**Source records:**
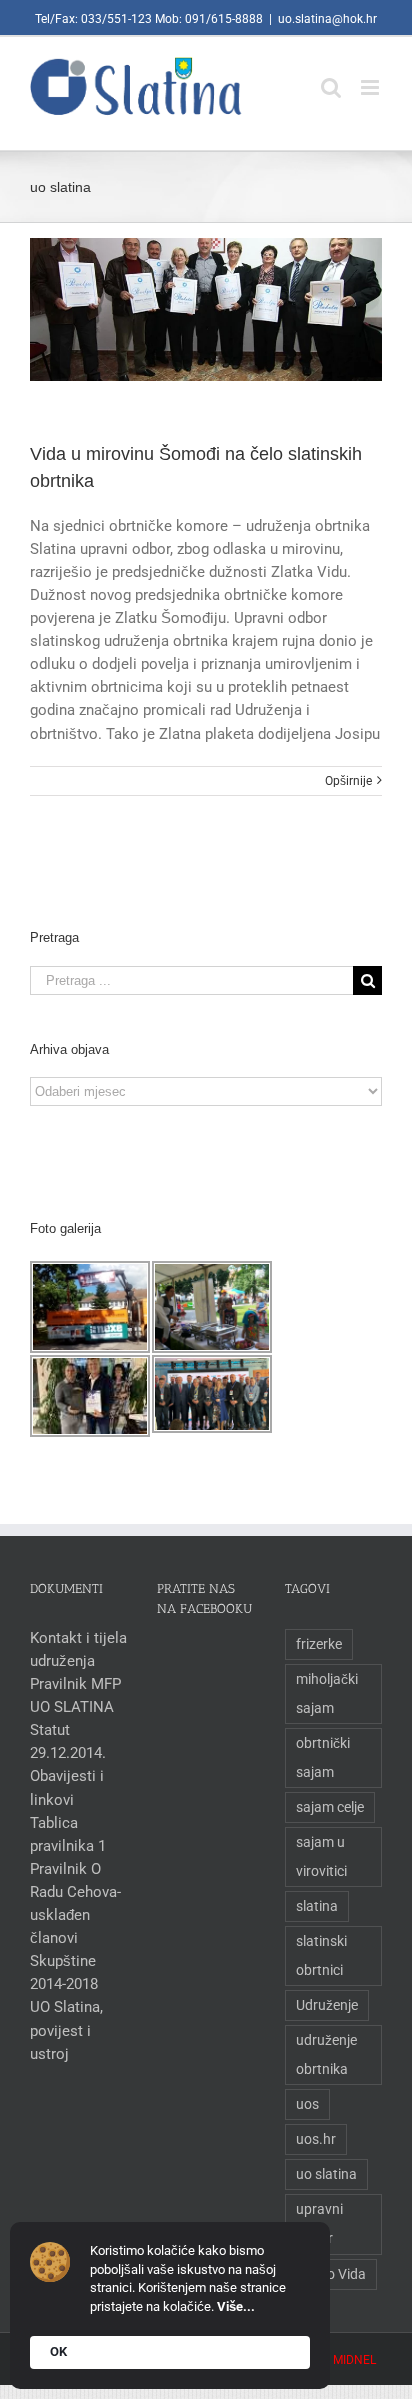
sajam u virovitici (321, 1856)
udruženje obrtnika (326, 2054)
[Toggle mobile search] (331, 77)
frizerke (319, 1644)
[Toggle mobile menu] (371, 77)
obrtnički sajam (323, 1757)
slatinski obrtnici (321, 1955)
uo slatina (326, 2174)
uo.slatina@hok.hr (327, 19)
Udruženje (327, 2005)
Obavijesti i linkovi (67, 1787)
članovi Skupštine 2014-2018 (64, 1961)
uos (307, 2104)
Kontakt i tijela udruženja (78, 1649)
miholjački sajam (327, 1693)
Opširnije (348, 781)
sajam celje (330, 1807)
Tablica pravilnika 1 (68, 1834)
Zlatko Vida (331, 2274)
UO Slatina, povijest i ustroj (66, 2030)
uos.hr (316, 2139)
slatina (317, 1906)
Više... (236, 2306)
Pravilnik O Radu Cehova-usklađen (75, 1892)
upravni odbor (319, 2223)
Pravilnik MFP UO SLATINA (75, 1695)
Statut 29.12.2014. (68, 1741)
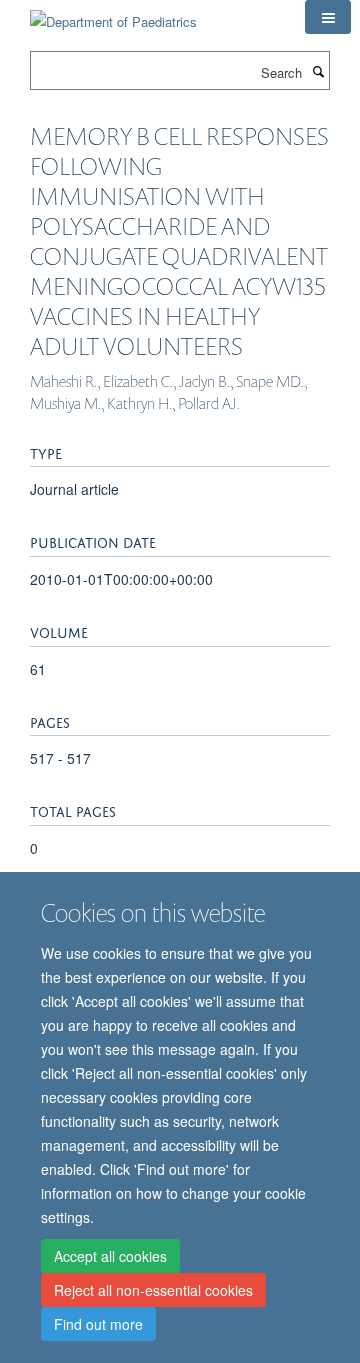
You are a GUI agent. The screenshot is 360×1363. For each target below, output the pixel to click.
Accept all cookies (110, 1256)
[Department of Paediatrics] (113, 14)
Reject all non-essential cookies (153, 1290)
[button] (328, 17)
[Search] (318, 71)
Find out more (98, 1324)
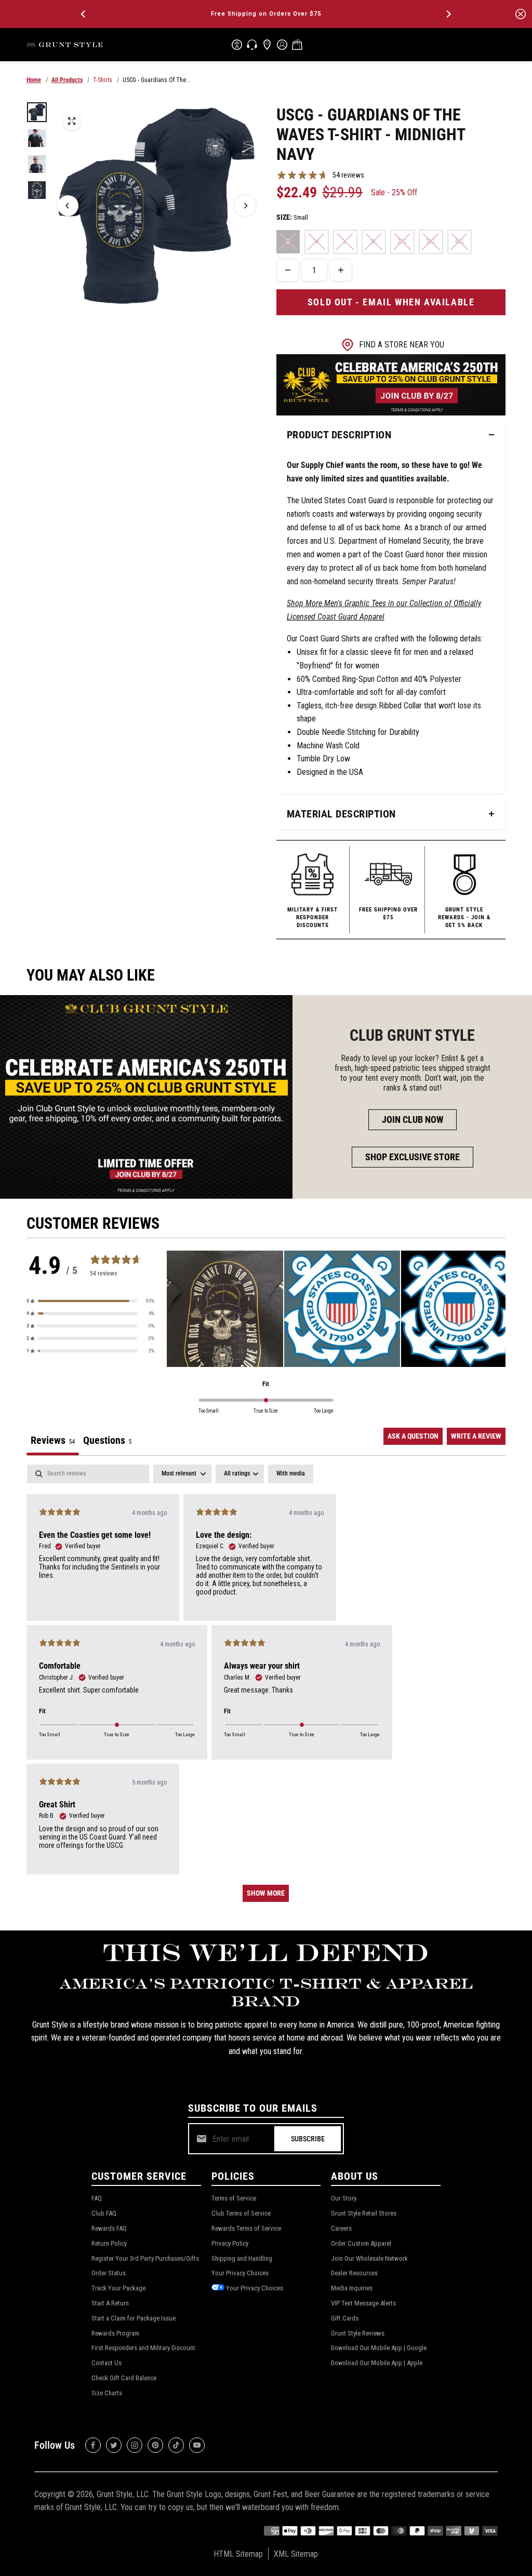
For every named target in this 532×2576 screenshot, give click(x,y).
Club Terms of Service (241, 2213)
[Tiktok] (176, 2445)
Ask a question (413, 1436)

**Exercise requirements:**
Your answer should consist of the lines above between those holding "Više... (236, 2306)" and "You are a GUI", inclusive, reproduced word for word and without pictures.

**Your response:**
Više... (236, 2306)
Pravilnik O Radu Cehova-usklađen (75, 1892)
upravni odbor (319, 2223)
Pravilnik MFP UO SLATINA (75, 1695)
Statut 29.12.2014. (68, 1741)
You are a GUI agent. The screenshot is 360×1363. For each target below, output the pixel to click.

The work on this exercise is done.